The two changes made the batter cook more evenly, resulting in a cake that domed but didn’t crack. When the batter was more or less set, I increased the temperature to 180°C to brown the cake properly.
butter cake in cake pan cooling down on a rack
What about the dome, which some people hate? It deflated nicely once the cake was removed from the oven, leaving the top flat, not round.

Wendy’s recipe, which she got from her friend, Mrs Ng, makes an excellent cake that’s very buttery and fluffy. Trust me, it’s totally worth 25 calories. Yup, it’s only 25 calories! Sounds incredible but, cross my heart and hope to die, it’s absolutely true. It’s merely 25 calories . . . I kid you not . . . per . . . er . . . mouthful.

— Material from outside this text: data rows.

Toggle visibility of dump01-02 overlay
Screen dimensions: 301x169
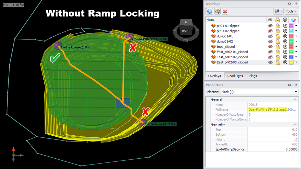click(270, 41)
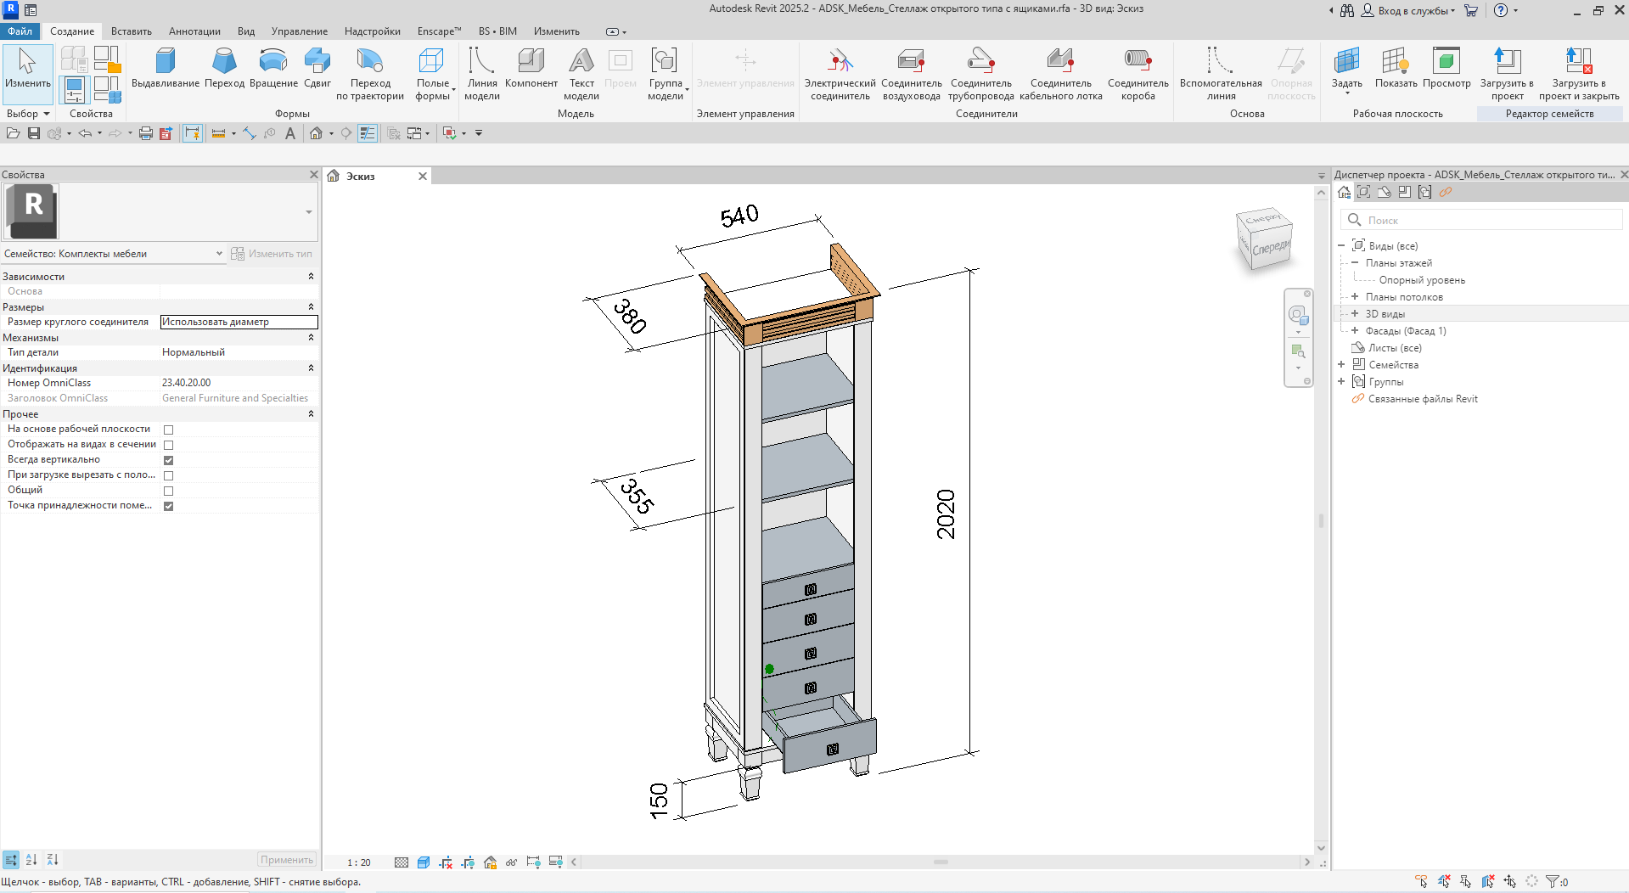This screenshot has height=893, width=1629.
Task: Click the Print icon in quick access toolbar
Action: coord(145,133)
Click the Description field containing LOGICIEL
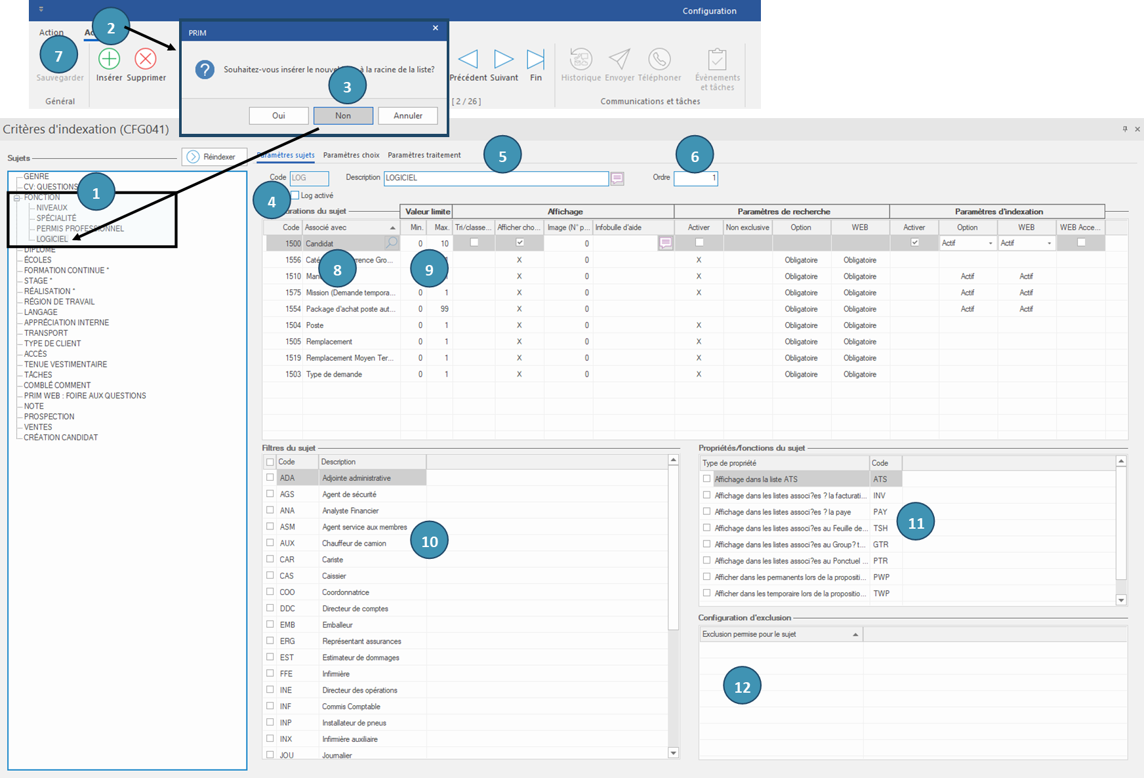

Many thanks to Mrs Ng for her wonderful recipe, the cows that produced milk for the butter, the chickens that laid the three eggs, the wheat farmers, sugar cane farmers, sugar refiners, oven maker, cake pan maker . . . You all make my dream butter cake come true. Thank you.

 

Mrs Ng SK’s butter cake

Mrs Ng SK's butter cake recipe is very famous, and deservedly so. It makes the most buttery and tender butter cake possible. The original recipe is perfect for me in every way except for one thing. I find it a bit too sweet. My adapted version uses less sugar. The original buttery goodness is unchanged after the adaptation. My baking temperature is lower than Mrs Ng's since there's less sugar in my cake.
5 from 1 vote

Video

Prep Time 20 minutes
Cook Time 45 minutes
30 minutes
Total Time 1 hour 35 minutes
Course Dessert, Snack
Cuisine Malaysia
Servings 6
Calories 408 kcal

Ingredients
  

  • 180 g salted butter softened and cut into small pieces
  • 30 g caster sugar
  • 45 g egg yolks
  • ¾ tsp vanilla extract
  • 150 g self-raising flour sifted
  • 45 ml full-fat fresh milk
  • 105 g egg whites
  • 70 g caster sugar

Instructions
 

  • Preheat oven to 160°C. Line bottom and sides of 15 x 15 x 5 cm cake pan with parchment paper.
  • Cream butter and 30 g sugar till pale and fluffy, scraping sides and bottom of mixing bowl as necessary. Add egg yolks 1 at a time, plus vanilla extract with the last yolk. Beat thoroughly after each addition till whisk leaves distinct trail. Scrape down thoroughly.
    180 g salted butter, 30 g caster sugar, 45 g egg yolks, ¾ tsp vanilla extract
  • Re-sift 1/4 of sifted flour into butter mixture. Fold with spatula till just even. Re-sift another 1/4 into mixture. Again, fold till just even, scraping down as necessary to ensure even mixing. Add milk in 2 batches, folding till just fully absorbed after each addition. Re-sift and fold remaining half of flour into mixture in 2 batches as before.
    150 g self-raising flour, 45 ml full-fat fresh milk
  • In a separate mixing bowl, whisk egg whites till thick. Continue whisking whilst gradually adding 70 g sugar, till egg whites form stiff peaks.
    105 g egg whites, 70 g caster sugar
  • Fold egg whites into flour mixture in 3 batches, scraping down as necessary to ensure even mixing.
  • Bang mixing bowl against worktop 2-3 times to remove big air bubbles.
  • Scrape batter into cake pan. Spread evenly and smooth top. Bang cake pan against worktop 2-3 times to remove gaps between batter and pan.
  • Bake cake in bottom of oven till batter doesn’t jiggle when shaken, about 35 minutes. Increase temperature to 180°C. Continue baking till inserted skewer comes out clean and cake is evenly golden brown, another 10 minutes or so.
  • Remove cake from oven. Leave on wire rack to cool down. Cake may be unmoulded once dome has subsided and top has flattened.
  • Butter cake is best served warm. Leftovers may be refrigerated, tightly wrapped. Reheat in oven, wrapped in foil, till warmed through.